Schöppenbrunnen

  
Objekt: Schöppenbrunnen
Standort: Fried-Lübbecke-Anlage
Stadtteil: Innenstadt
Künstler: Datzerath, Johann Michael
Material: Sandstein
Entstehung: 1776
Aufstellung: Am 23.01.1959 wurde der Brunnen vom

Der "Schöppen-Brunnen" in der Fried-Lübbecke-Anlage stand nach seiner Entstehung auf einem kleinen Platz an der südlichen Pforte des Pfarrkirchhofes, dem sogenannten "Krautmarkt", auf dem der Gemüsemarkt abgehalten wurde. Ursprünglich war er als offener Ziehbrunnen angelegt und wurde als "Wobelinsborn" oder im Volksmund "Weibleinsbrunnen" bezeichnet; diese Bezeichnung geht laut Hans Lohne vermutlich auf einen Brunnenschultheiß zurück. (vgl. Lohne, Hans: Mit offenen Augen durch Frankfurt. Handbuch der Frankfurter Brunnen, Denkmäler und der Kunst am Bau. Frankfurt am Main: Verlag Waldemar Kramer. 1982) Später wurde der Brunnen in "Schöppen-Brunnen" umbenannt. Im Jahr 1776 wandelte der Bildhauer Johann Michael Datzerath (1705-1782), der eine Reihe von Brunnenfiguren in Frankfurt schuf, ihn in einen Pumpenbrunnen um.

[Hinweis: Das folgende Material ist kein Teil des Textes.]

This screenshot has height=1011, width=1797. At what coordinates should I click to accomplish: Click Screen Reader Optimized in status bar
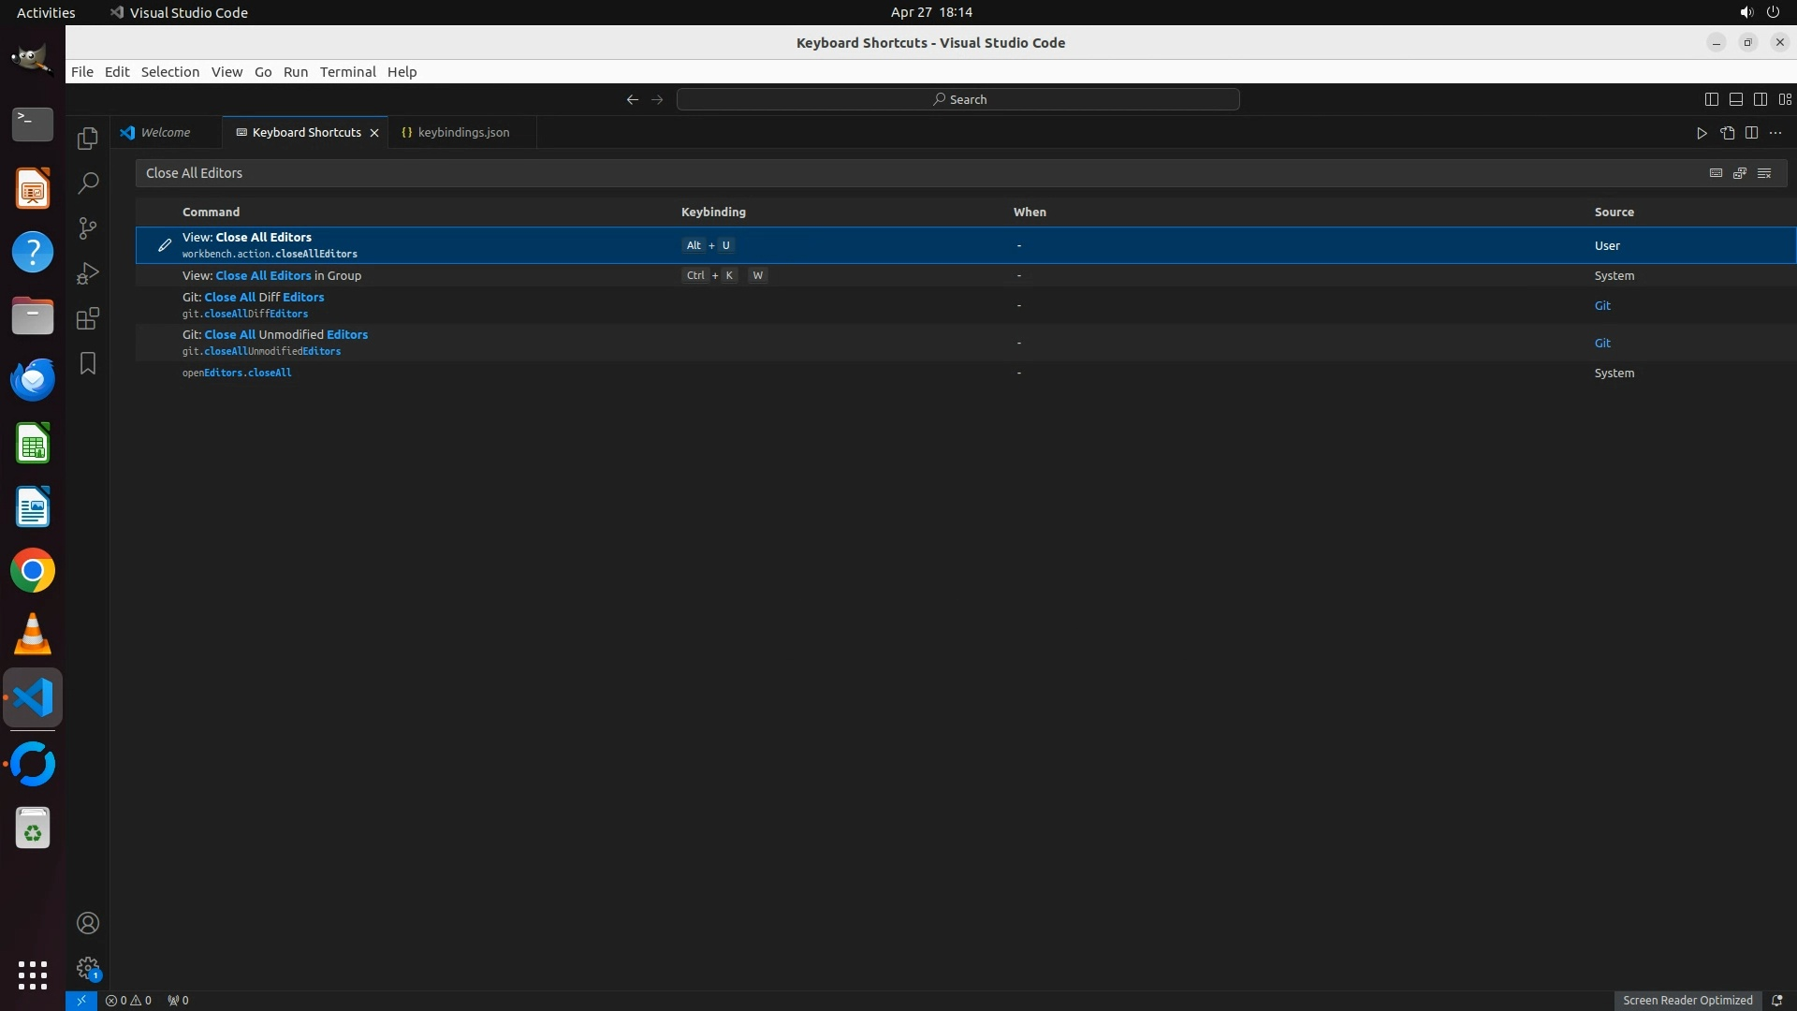pyautogui.click(x=1687, y=1000)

Die quadratische Sandsteinsäule besitzt ein breites Barockgesims und ist mit vergoldeten Rokokoornamenten geschmückt. Auf dem Gesims des Brunnens steht die Figur des österreichischen Kaisers Franz I.  (Regierungszeit 1745-1765). Die Figur ist teilweise vergoldet und mit Krone, Zepter und Reichsapfel versehen. Am Gesims der Vorder- und Rückseite steht in vergoldeter Inschrift: "ZUM SCHÖPPEN-BRUNNEN". Auf jeder Seite ist die Jahreszahl "1776" eingraviert. Ebenso ist auf der Säule "RENOVIERT 1888" zu lesen.


Im Zweiten Weltkrieg wurde die Brunnensäule beschädigt und beim Wiederaufbau der Altstadt demontiert. Nach einer langen Restaurierungsphase wurde der "Schöppen-Brunnen" 1959 in seiner ursprünglichen Form- und Farbgebung des 18. Jahrhunderts auf dem Fried-Lübbecke-Platz an der Limpurger Gasse aufgestellt.